*Text passage*
Personal information
- Date of birth: 16 June 1941
- Place of birth: Bandung, Indonesia
- Date of death: 12 November 1994 (aged 53)
- Place of death: Jakarta, Indonesia
- Height: 1.69 m (5 ft 7 in)
- Position: Second striker

Youth career
- 1954–1955: IPPI Kebayoran
- 1955–1961: Setia Jakarta

Senior career*
- Years: Team / Apps / (Gls)
- 1961–1968: Persija Jakarta / 35 / (37)
- 1969–1970: PSMS Medan / 11 / (6)
- 1971: Persija Jakarta / 3 / (2)

International career
- 1959–1961: Indonesia U19 / 9 / (14)
- 1965–1970: Indonesia / 61 / (37)

Managerial career
- Buana Putra Galatama
- Persiba Balikpapan
- Persiraja Banda Aceh
- 1978–1979: Indonesia U19

Medal record
Men's football
Representing Indonesia
AFC U-20 Asian Cup
| Winner | 1961 Thailand | Team |

= Soetjipto Soentoro =

Indonesian footballer

Soetjipto Soentoro (16 June 1941 – 12 November 1994), commonly known as "Gareng", was an Indonesian footballer who captained Indonesia's national team.

*Excerpts from a dataset*
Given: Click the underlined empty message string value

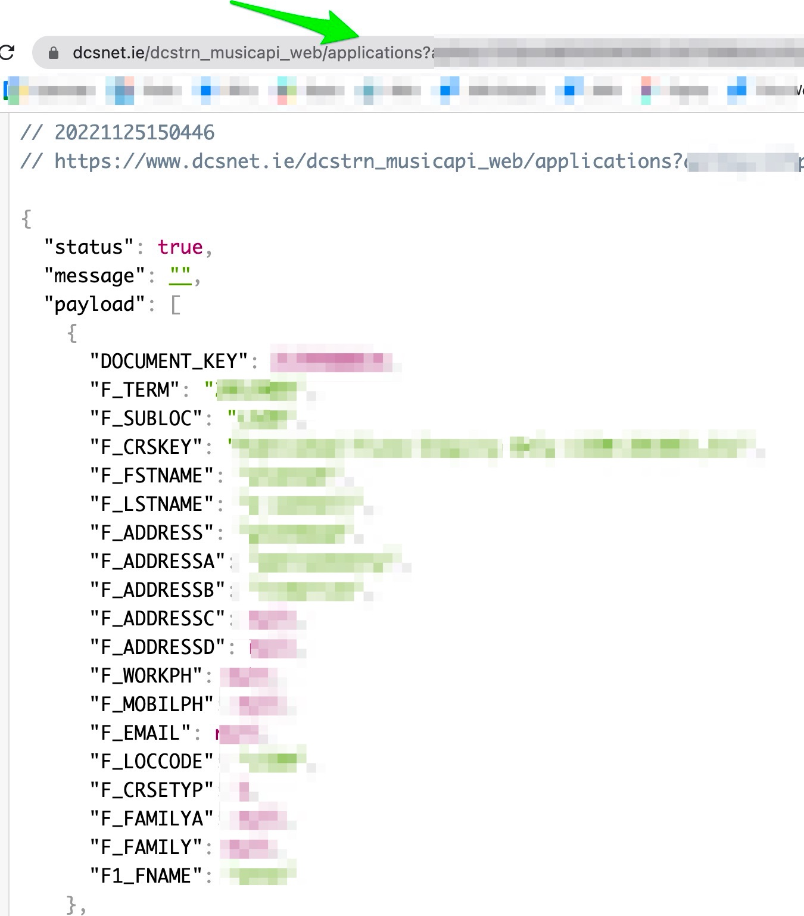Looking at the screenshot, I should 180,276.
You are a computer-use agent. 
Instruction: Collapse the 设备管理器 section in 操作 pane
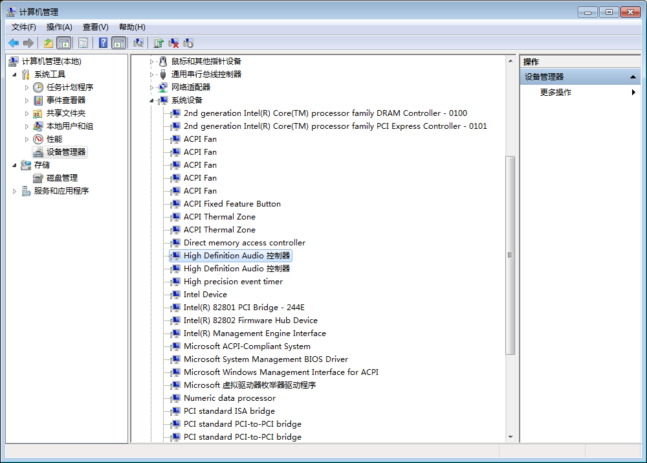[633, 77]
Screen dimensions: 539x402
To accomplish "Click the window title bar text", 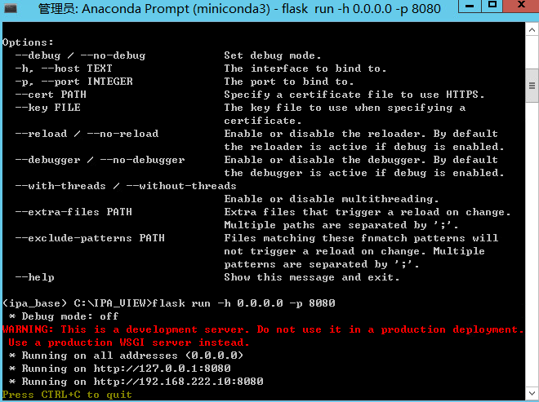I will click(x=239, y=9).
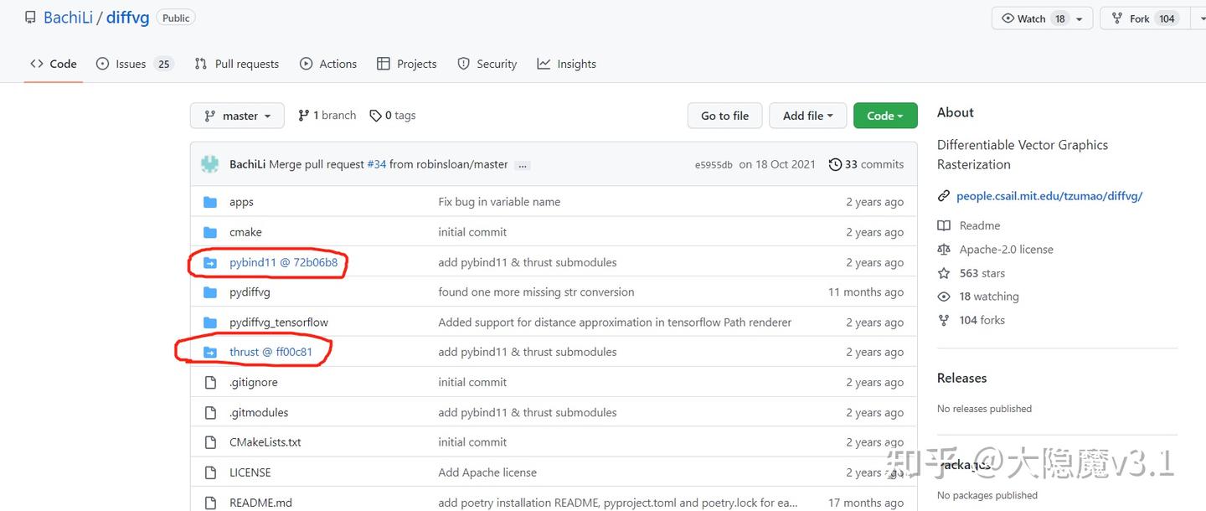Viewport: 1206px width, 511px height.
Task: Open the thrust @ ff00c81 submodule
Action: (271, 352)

...

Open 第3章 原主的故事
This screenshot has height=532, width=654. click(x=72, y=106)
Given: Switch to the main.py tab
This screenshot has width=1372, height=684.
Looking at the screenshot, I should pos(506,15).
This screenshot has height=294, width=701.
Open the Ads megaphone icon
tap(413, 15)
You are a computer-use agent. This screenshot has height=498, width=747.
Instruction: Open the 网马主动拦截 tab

*Brief 1*
According to the Soetjipto Soentoro profile, what position did he play?
*Brief 2*
Repeat the part of the Soetjipto Soentoro profile between "- Place of death: Jakarta, Indonesia" and "Jakarta / 35 / (37)", inclusive.

*Solution 1*
Second striker

*Solution 2*
- Place of death: Jakarta, Indonesia
- Height: 1.69 m (5 ft 7 in)
- Position: Second striker

Youth career
- 1954–1955: IPPI Kebayoran
- 1955–1961: Setia Jakarta

Senior career*
- Years: Team / Apps / (Gls)
- 1961–1968: Persija Jakarta / 35 / (37)